Despite decades of efforts by the United States to broker peace between Israel, the Palestinians, and the Arab and Muslim worlds, the so-called “peace process” is now dead and buried. It cannot be exhumed and will not be resurrected. This means that, under the next administration, the United States will have no international political cover at all for its ongoing subsidies to the Israeli settlement enterprise or for its protection of Israel from international condemnation and punishment for gross violations of the rights of captive Arab populations, illegal territorial expansion, and intermittent military assaults on neighbors.
The U.S. relationship with Israel is becoming increasingly unbalanced and costly. Israel has become one of the wealthiest countries on the planet. It dominates its region militarily. Yet U.S. taxpayers will pay – or more likely borrow – $3.8 billion each year for the next ten to subsidize it. This, despite the fact that Israel contemptuously opposes most U.S. policies in its region, goes out of its way to demonstrate its defiance of U.S. and international opinion of its policies, and seems to many to be hell-bent on doing itself in.
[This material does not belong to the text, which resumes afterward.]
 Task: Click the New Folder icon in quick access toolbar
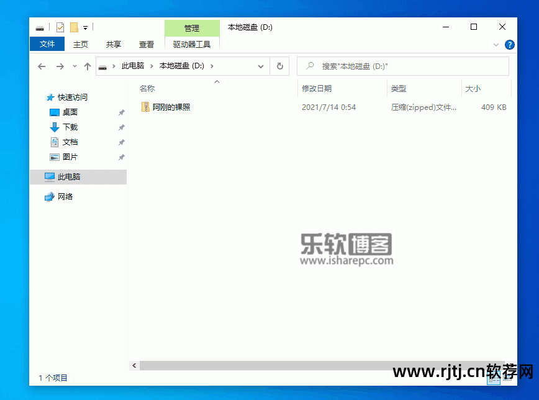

Unconditional U.S. support for Israel does grave harm to Israel by enabling it to behave in ways and take risks with its future that it otherwise would not. Of greater importance to Americans, it also greatly reduces the credibility of the United States by causing Arabs, Muslims, and many others to see U.S. attempts to advocate human rights, oppose racism, promote the rule of law, empower women, or support the democratization of government as insincere, hypocritical, or duplicitous. Americans speaking out for our values in the Middle East now persuade no one there. We just remind them of our unflinching complicity in Israeli policies and practices that mock the ideals we claim to champion.
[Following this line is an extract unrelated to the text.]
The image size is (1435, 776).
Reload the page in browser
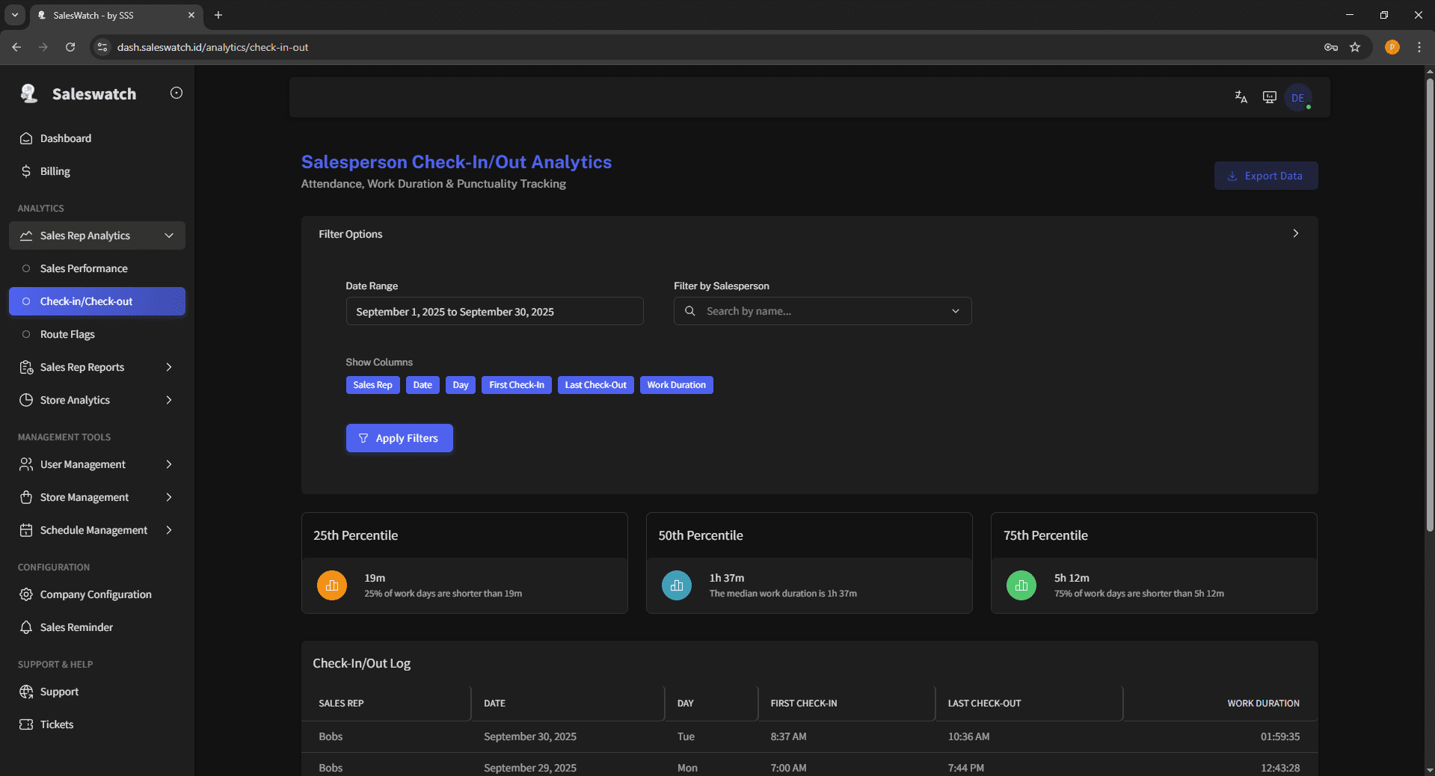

On its way out, the Obama administration has begun speaking more honestly – and therefore harshly – about the extent to which Israeli statements and behavior now trouble Americans (including the great majority of American Jews). But, in the region, this just comes across as: “Who you gonna believe, America, or your lying eyes?” We’re a bit late and $38 billion short. Nobody believes that the United States will curtail its enablement of Israel or that our politicians will put the national interest ahead of their personal security in office.
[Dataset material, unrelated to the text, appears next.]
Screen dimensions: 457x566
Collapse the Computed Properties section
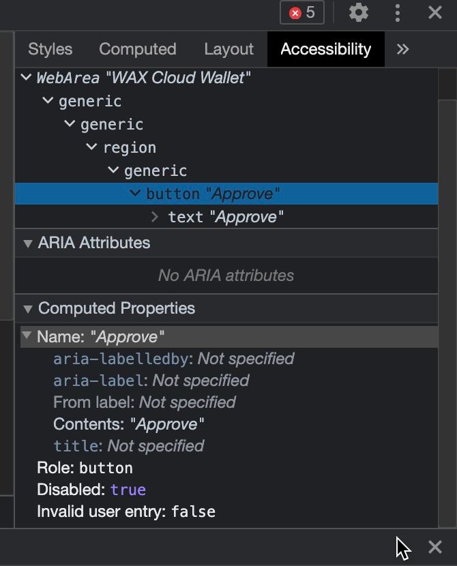pos(28,309)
To sum up, despite the shambles present and previous policies in the Middle East have produced, the next administration is likely to ratchet them up, not change them. They serve too many vested interests and resonate with too many entrenched narratives to be discontinued. But the probable result of doing more of the same is more of the same. That’s really too bad both for us and for everyone in the Middle East.
The region is ripe for new approaches. The opportunities for imaginative statecraft that could secure a long-term place for Israel in the region, share the burden of protecting access to the energy supplies of the Persian Gulf, dial down anti-Western terrorism with global reach, phase out the slaughter in Syria, restabilize Iraq, and channel Saudi-Iranian and US-Russian rivalry away from proxy war are there to be found, if only our leaders have the political courage to look.
I look forward to hearing the views of my fellow panelists and those of you have listened so patiently to me.